According to the National Alliance on Mental Illness (NAMI), about 25% of the population each year, 81 million people, experience symptoms of mental illness at various levels of intensity. This can refer to passing hallucinations such as when sleep deprived or waking up, fleeting paranoid thoughts, secret delusions, and others. Today it might be me; tomorrow it might be you. 18% of the population suffers from a diagnosable mental illness and as shown by NAMI, it’s even more common to experience mere symptoms of one. If so many feel the debilitating symptoms, why is mental illness so stigmatized?
Normalizing Ends Stigma
When treating people suffering from mental illness, a large emphasis is put on attempting to de-stigmatize their illness to lessen the impact. Normalizing what they are going through is key to this process.

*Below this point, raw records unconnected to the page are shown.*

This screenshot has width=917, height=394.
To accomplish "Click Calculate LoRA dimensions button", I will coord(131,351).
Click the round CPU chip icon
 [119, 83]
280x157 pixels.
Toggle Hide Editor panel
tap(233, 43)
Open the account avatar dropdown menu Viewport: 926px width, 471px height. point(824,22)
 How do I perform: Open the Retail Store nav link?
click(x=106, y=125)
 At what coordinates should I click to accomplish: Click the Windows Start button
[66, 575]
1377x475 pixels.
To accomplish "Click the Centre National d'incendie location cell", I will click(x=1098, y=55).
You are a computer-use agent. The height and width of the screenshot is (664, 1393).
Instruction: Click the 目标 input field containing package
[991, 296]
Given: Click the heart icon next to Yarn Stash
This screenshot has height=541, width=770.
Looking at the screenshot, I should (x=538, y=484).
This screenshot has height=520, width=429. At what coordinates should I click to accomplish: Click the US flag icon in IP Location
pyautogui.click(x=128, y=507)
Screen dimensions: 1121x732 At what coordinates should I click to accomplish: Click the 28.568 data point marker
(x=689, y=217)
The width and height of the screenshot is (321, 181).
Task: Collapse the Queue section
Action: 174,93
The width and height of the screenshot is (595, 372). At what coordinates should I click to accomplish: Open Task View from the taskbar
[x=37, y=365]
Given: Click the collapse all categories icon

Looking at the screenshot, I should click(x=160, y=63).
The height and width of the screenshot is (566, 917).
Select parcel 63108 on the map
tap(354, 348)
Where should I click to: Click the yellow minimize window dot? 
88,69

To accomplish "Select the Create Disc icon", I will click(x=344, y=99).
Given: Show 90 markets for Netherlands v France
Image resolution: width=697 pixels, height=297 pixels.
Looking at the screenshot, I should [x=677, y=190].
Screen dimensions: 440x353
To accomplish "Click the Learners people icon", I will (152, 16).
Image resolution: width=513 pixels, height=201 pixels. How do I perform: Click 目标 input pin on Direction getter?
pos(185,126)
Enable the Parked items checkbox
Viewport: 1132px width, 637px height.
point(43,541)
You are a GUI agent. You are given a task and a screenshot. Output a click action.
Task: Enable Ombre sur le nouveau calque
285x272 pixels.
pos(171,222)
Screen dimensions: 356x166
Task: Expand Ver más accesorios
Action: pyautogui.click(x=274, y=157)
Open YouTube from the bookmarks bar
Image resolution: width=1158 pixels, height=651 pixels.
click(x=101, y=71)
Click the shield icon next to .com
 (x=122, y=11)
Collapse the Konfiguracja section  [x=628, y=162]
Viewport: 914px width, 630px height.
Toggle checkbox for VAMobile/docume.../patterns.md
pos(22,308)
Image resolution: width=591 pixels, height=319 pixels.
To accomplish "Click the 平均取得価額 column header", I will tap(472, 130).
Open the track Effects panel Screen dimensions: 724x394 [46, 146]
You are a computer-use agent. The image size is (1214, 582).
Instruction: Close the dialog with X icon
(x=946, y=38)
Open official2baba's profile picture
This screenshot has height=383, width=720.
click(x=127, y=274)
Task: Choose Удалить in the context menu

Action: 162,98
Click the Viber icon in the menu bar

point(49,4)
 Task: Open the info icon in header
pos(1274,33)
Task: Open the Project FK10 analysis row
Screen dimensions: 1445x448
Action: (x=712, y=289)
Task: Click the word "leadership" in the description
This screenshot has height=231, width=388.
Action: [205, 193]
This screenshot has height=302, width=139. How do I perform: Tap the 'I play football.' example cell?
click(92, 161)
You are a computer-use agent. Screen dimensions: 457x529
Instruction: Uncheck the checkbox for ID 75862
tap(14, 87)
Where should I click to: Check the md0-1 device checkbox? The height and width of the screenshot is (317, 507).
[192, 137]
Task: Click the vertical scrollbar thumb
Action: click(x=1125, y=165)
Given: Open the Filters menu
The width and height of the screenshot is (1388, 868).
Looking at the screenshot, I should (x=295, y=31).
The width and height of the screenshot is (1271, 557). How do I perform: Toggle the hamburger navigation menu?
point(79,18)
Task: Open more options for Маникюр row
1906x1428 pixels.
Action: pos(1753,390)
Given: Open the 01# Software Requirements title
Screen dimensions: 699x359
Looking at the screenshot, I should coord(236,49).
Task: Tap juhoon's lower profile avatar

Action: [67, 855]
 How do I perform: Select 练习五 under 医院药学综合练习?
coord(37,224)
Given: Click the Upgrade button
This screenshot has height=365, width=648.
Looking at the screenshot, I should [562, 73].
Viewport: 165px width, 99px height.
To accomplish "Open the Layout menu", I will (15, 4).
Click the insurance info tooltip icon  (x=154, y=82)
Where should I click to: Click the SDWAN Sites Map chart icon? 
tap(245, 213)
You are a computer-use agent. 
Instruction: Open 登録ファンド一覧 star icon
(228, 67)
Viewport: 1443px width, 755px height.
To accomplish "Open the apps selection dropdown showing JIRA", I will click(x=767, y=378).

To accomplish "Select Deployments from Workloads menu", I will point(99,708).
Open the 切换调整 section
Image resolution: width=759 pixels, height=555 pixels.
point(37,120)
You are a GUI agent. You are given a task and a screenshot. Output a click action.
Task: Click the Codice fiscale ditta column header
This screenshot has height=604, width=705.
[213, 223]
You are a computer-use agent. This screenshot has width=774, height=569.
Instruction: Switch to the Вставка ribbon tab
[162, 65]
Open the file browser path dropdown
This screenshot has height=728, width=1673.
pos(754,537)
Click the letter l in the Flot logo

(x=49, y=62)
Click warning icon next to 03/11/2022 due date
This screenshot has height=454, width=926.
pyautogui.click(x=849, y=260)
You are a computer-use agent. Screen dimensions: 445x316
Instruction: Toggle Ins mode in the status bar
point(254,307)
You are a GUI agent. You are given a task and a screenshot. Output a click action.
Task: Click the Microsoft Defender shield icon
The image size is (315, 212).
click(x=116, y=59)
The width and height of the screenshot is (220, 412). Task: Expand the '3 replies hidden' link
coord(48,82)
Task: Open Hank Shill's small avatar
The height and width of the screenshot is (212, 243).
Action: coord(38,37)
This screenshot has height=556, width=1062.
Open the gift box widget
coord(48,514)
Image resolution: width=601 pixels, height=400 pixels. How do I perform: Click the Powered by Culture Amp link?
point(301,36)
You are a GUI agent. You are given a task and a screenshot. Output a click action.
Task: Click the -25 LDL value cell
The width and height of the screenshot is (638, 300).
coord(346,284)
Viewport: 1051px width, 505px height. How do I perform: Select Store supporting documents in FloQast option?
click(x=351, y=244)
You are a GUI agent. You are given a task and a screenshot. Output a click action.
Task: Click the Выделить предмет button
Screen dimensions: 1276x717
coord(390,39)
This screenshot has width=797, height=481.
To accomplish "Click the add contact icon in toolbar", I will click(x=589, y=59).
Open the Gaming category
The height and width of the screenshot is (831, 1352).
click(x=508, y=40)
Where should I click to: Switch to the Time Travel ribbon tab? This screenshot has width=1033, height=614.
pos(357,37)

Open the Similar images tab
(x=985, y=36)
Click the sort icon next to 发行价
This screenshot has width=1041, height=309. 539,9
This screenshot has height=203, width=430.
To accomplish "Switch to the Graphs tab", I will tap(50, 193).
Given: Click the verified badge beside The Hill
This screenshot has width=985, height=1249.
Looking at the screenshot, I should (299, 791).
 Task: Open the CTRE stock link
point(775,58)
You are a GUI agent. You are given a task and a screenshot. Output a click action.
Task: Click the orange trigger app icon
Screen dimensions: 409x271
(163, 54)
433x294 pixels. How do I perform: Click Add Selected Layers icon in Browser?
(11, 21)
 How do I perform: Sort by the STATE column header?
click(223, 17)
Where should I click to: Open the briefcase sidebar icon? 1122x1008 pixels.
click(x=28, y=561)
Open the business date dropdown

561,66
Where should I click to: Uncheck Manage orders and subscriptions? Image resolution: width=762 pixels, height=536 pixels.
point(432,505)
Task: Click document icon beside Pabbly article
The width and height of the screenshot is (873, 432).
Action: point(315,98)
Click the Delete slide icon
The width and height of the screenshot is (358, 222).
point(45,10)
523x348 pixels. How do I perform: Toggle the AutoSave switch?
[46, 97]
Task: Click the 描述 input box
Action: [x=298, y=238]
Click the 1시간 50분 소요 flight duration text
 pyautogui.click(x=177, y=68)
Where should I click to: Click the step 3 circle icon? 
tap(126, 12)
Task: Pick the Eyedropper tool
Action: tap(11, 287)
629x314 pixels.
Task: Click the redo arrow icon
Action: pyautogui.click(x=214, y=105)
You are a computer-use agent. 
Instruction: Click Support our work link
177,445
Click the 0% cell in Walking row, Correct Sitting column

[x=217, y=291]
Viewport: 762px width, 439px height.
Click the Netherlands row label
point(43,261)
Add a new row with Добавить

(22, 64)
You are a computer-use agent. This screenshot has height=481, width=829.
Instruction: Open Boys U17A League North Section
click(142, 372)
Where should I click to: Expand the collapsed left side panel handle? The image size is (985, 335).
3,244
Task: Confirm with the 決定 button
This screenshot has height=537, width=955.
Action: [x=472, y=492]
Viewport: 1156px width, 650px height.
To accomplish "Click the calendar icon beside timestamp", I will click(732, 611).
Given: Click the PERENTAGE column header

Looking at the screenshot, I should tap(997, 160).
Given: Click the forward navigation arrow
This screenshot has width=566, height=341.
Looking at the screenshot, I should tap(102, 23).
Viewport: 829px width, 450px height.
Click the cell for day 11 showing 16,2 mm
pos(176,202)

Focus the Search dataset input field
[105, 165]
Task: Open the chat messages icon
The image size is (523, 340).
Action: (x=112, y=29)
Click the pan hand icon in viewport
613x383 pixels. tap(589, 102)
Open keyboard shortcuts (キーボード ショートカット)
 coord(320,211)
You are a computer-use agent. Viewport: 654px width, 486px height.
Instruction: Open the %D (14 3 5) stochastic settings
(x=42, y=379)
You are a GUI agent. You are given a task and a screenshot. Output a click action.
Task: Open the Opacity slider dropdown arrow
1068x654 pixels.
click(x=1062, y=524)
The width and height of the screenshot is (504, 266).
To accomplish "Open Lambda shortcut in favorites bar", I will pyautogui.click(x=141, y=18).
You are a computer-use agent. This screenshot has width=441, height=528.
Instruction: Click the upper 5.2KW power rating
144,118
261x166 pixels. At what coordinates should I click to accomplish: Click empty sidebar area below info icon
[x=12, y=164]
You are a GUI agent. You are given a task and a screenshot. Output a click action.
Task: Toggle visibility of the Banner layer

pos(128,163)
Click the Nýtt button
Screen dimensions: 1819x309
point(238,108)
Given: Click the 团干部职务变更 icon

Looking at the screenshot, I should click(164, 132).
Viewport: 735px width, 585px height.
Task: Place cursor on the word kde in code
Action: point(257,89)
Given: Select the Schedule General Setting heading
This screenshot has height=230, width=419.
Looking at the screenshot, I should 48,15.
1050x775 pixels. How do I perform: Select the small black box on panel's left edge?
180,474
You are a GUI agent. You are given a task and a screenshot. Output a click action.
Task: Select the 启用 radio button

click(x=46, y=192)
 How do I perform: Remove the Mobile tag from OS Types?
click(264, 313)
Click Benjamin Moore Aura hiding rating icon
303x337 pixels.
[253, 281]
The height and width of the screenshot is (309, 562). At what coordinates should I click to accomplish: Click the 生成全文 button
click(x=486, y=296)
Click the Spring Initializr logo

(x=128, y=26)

It is nearly impossible to go through life without experiencing a loss of some sort. For many, events of this nature prove to be traumatic. This trauma can lead to short-term symptoms of mental illness (such as hallucinations, delusions, and paranoia). However, the majority of those who experience these symptoms do not experience them with the same intensity of a full-fledged mental illness.
Through paying attention to these feelings and senses, we should be able to get a better understanding of the even more severe difficulties of those who are suffering from mental illness on a daily basis for years on end. Imagine you have a similar experience to that which I had with the imagined phone call referenced above. Now imagine feeling that over and over and over again. Consider the impact. We should not think lesser of those who suffer despairingly. Rather, we should draw upon our experiences to develop an approach should be one of true empathy and increased level of care.
It’s Not Just Voices in Your Head
MRI studies have shown that when a person with schizophrenia hears a voice in their head, the part of their brain that records a voice is physically active. This mirrors the physical activity of one who hears a voice from another person talking to them. In other words, two people hearing voices (one real and one not) have brains that react the same. Mental illness is not a simple inconvenience or annoyance; it is an illness with real symptoms and effects
One of the main differences between those who have occasional mental illness symptoms and those with a mental illness is the extent to which one’s life is affected. Nevertheless, we all have the ability and need to understand the reality that those diagnosed live with and suffer with on a daily basis. For some, this can be accomplished by attuning themselves to the similar symptoms they experience on a far less severe and frequent basis. The more we can empathize with others and foster normalization, the less stigma there will be.